Dataset entries section start

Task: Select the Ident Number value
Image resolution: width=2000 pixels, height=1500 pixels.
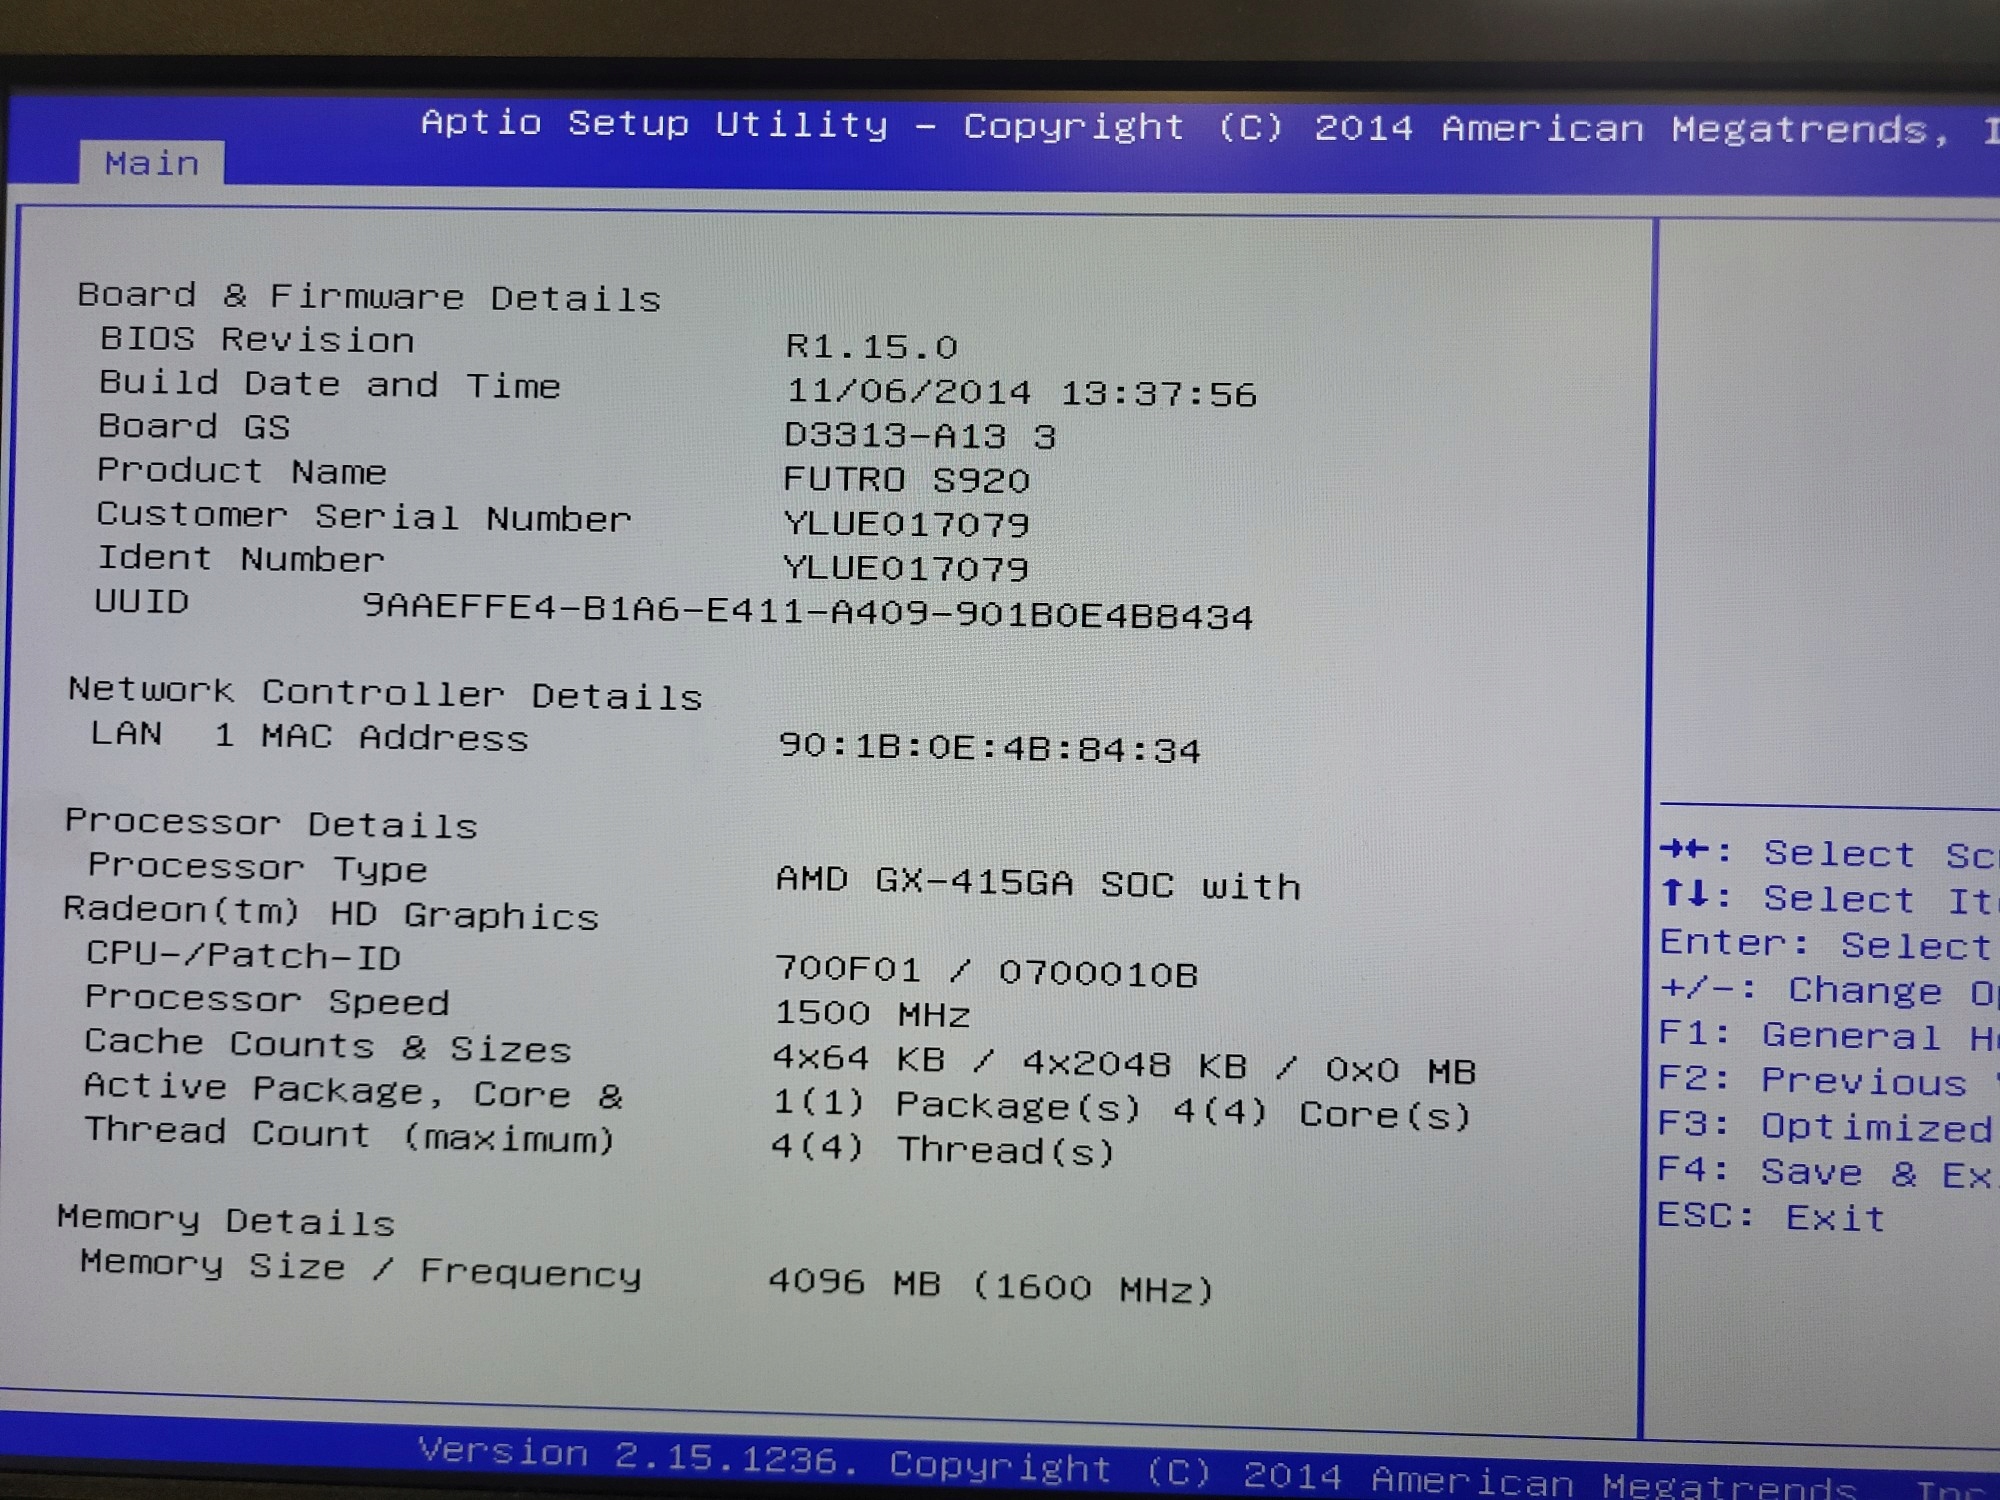Action: pyautogui.click(x=906, y=568)
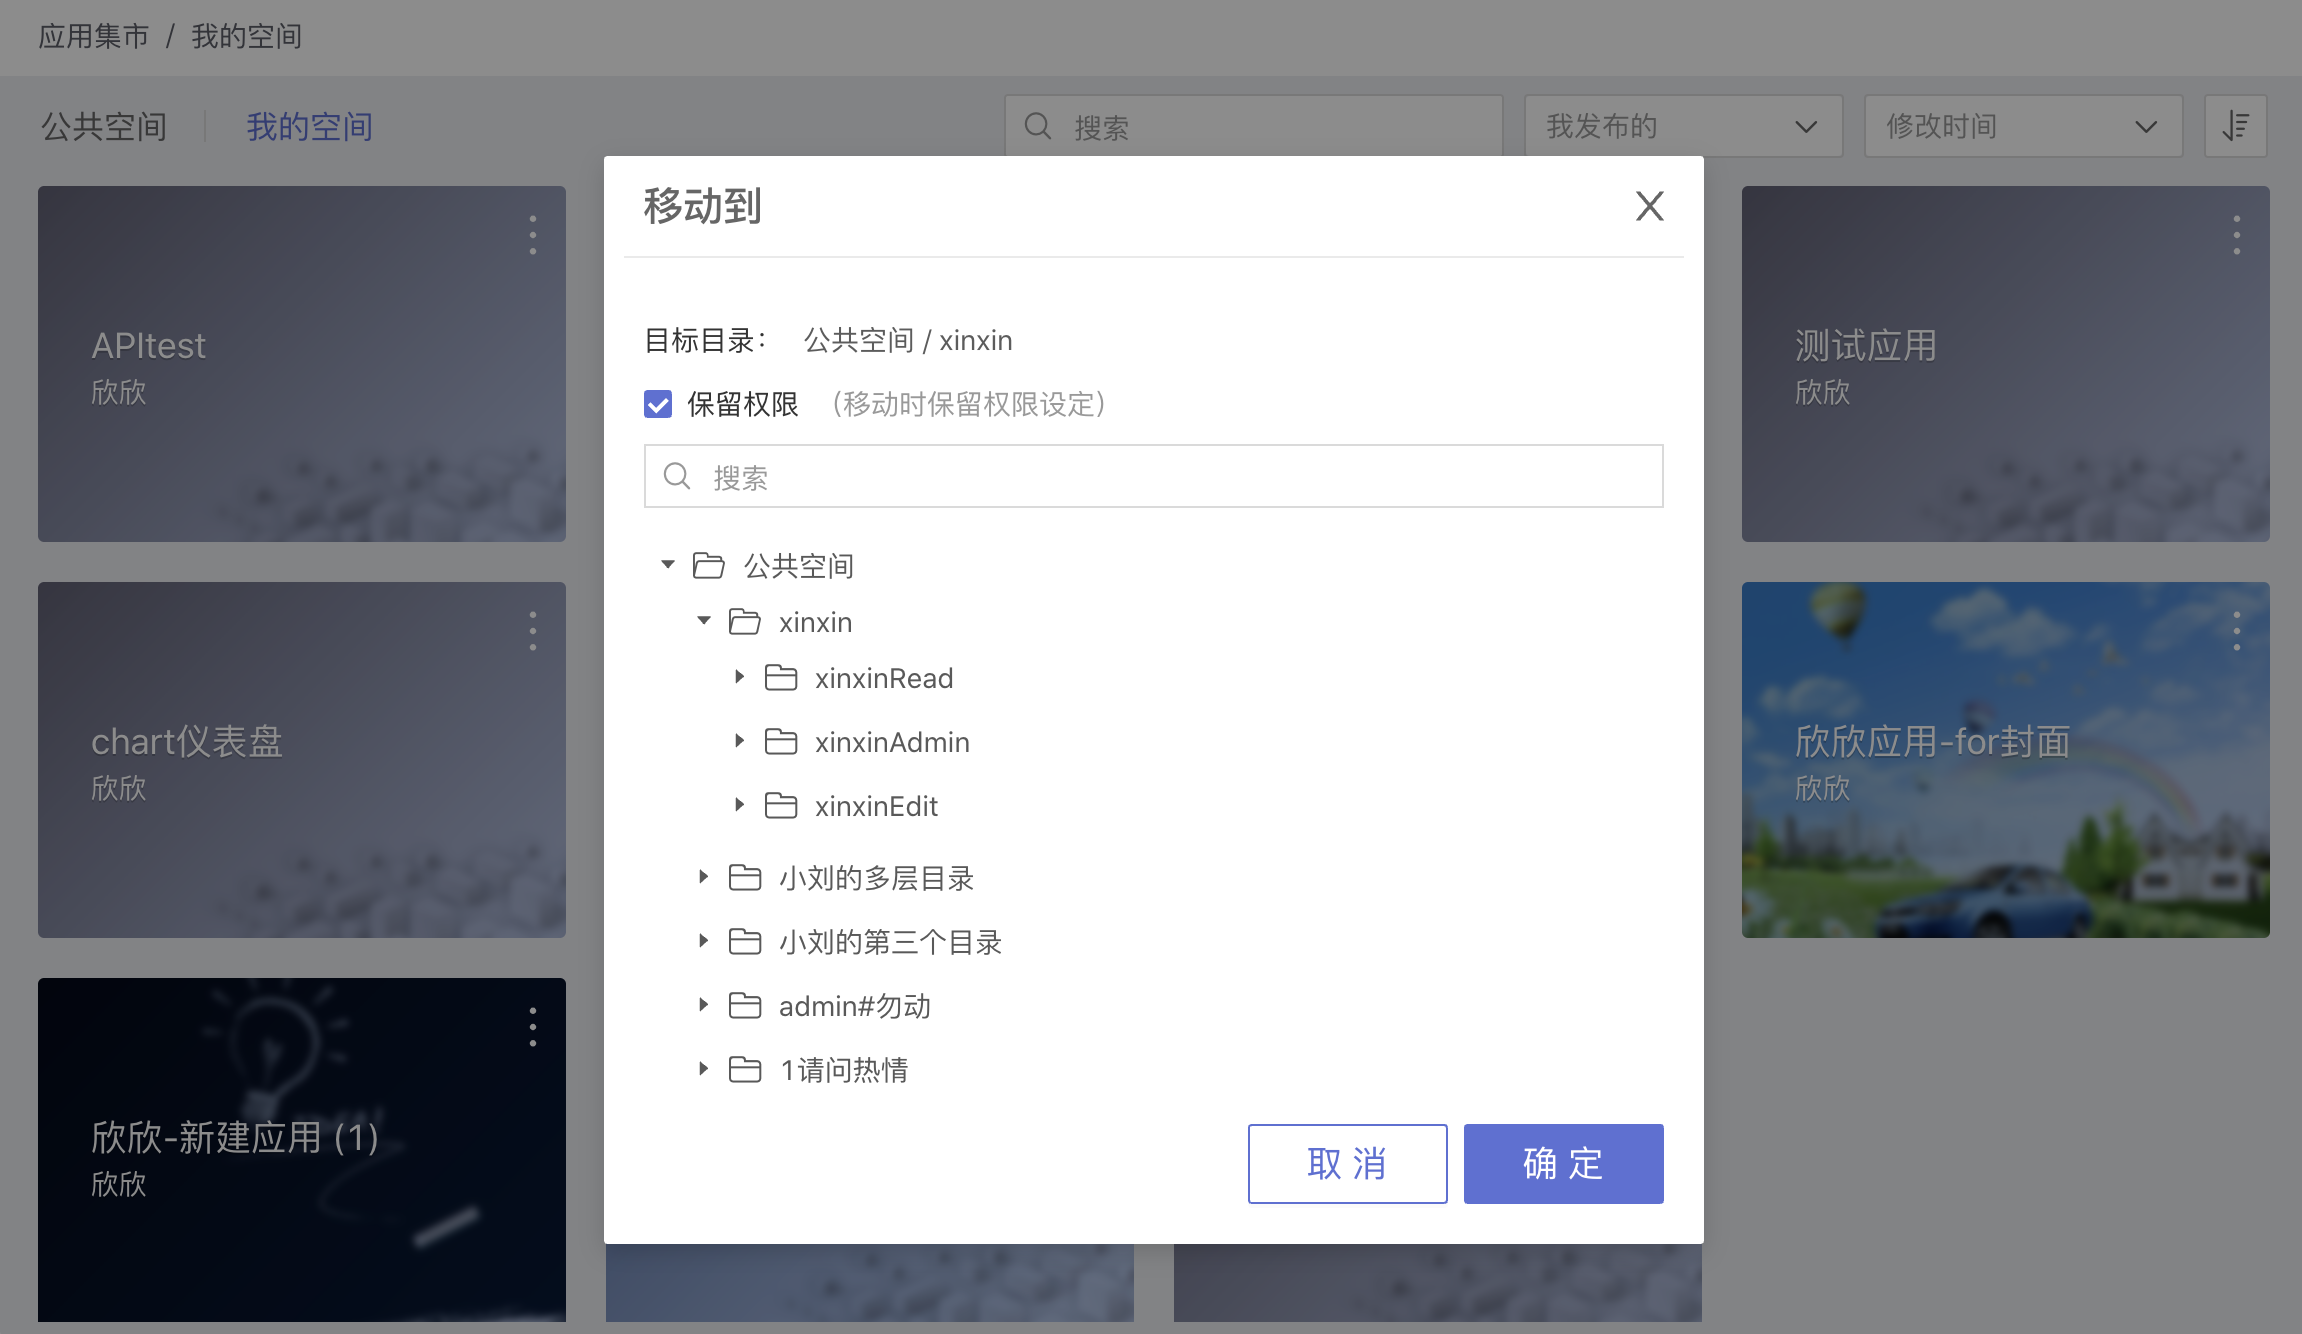The image size is (2302, 1334).
Task: Open the 修改时间 sort dropdown
Action: tap(2022, 126)

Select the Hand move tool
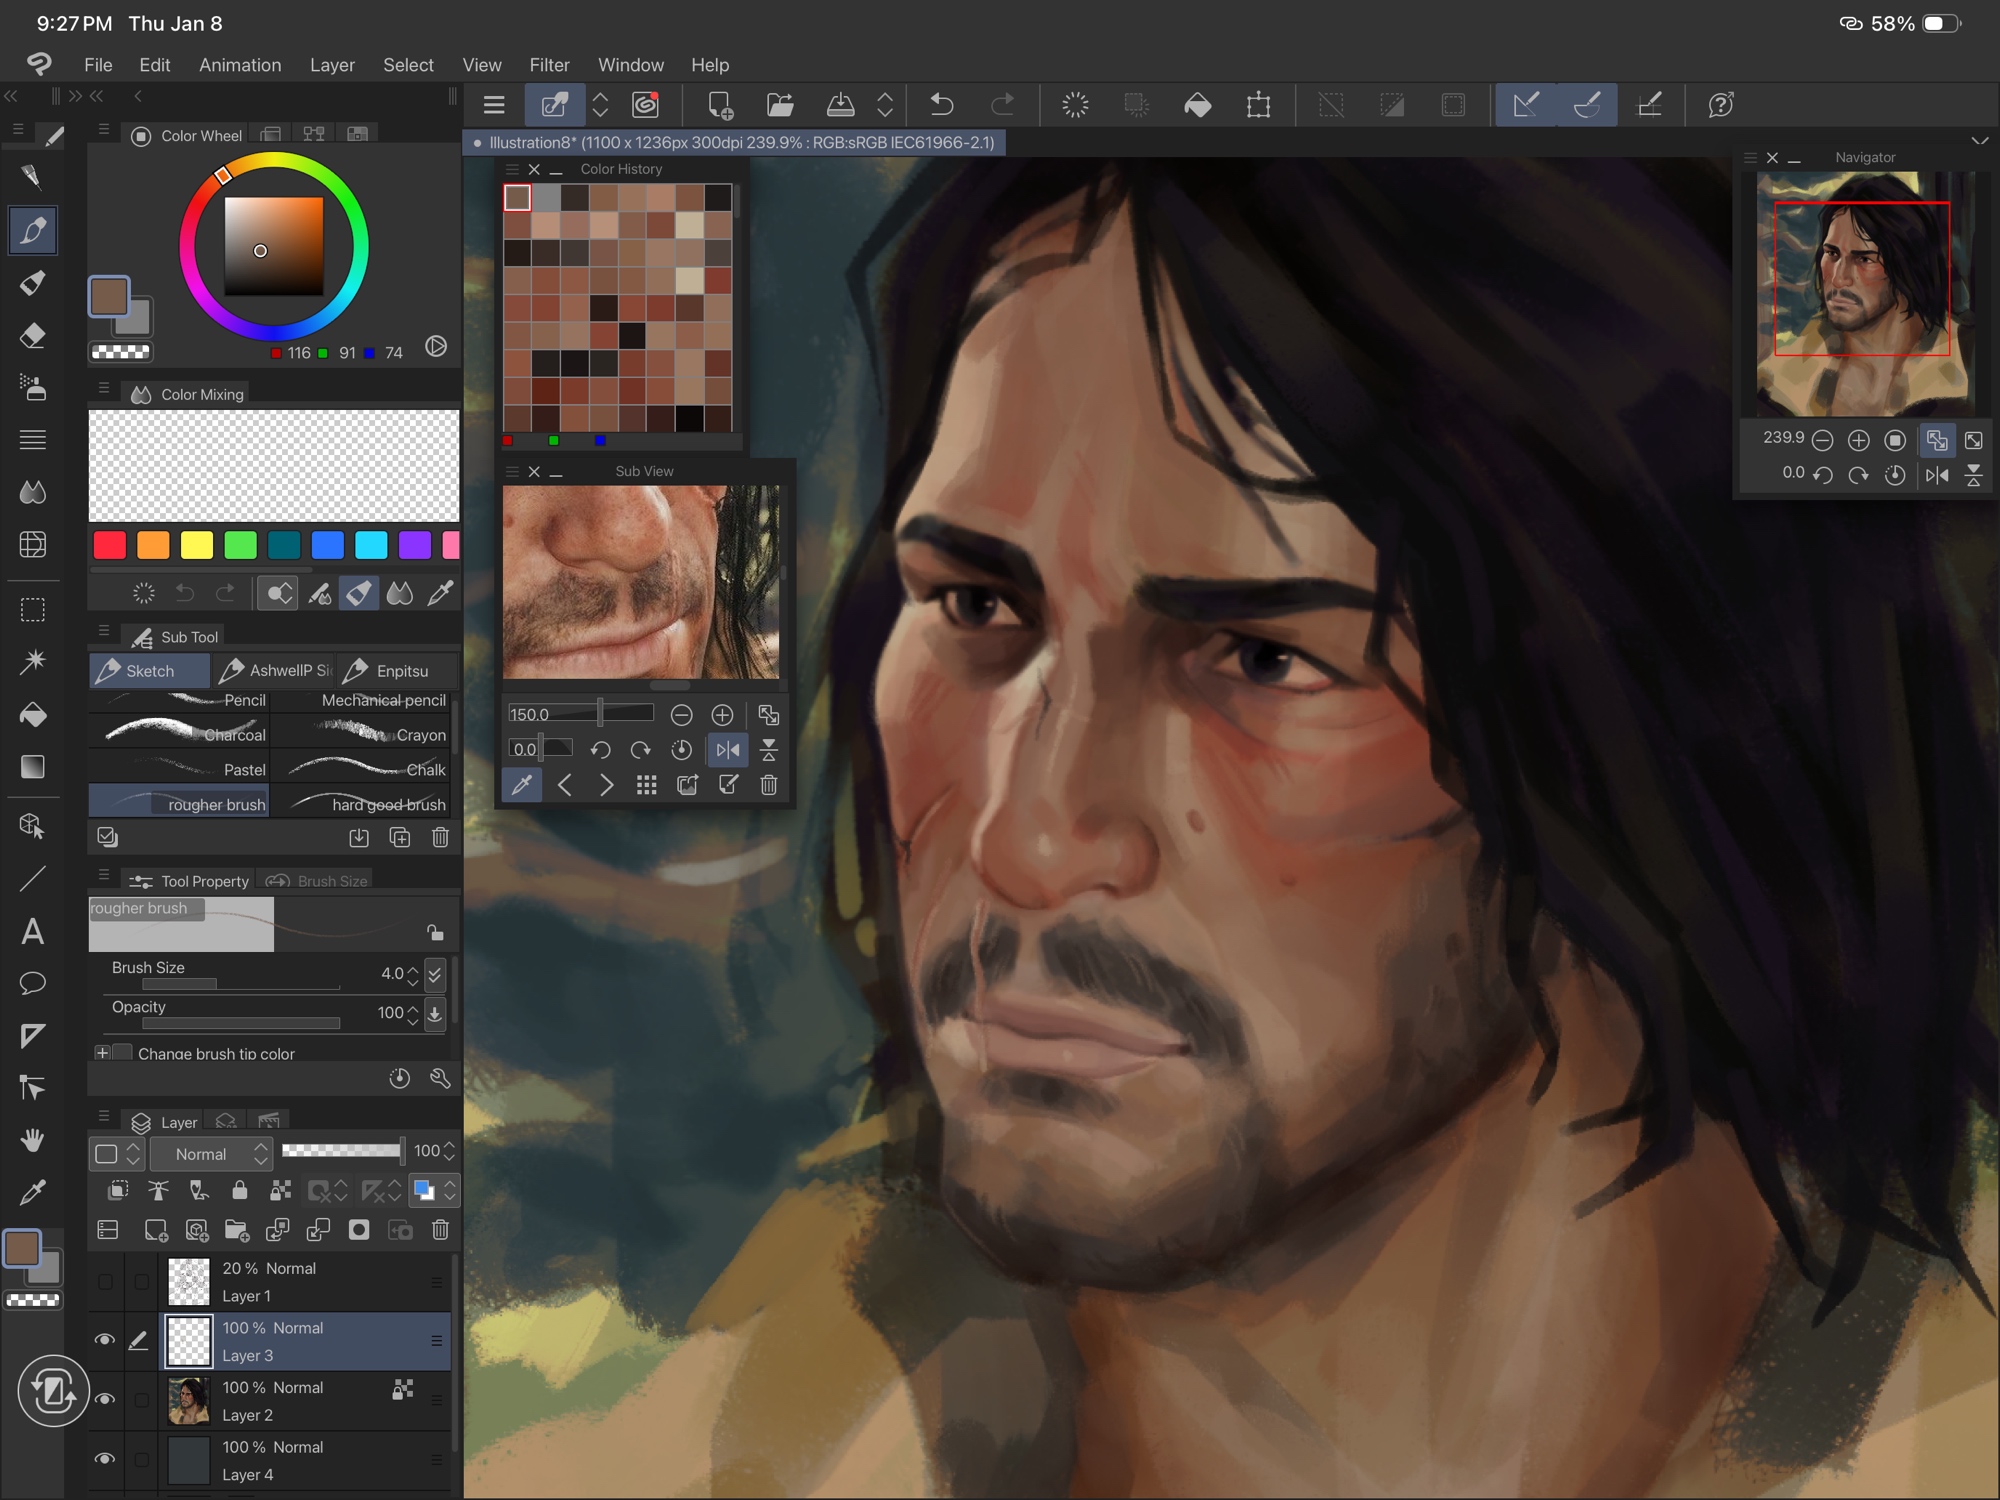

Dataset entries section end

What you are asked to do
Report only how many lines in the entries contain "Select".

Response area
2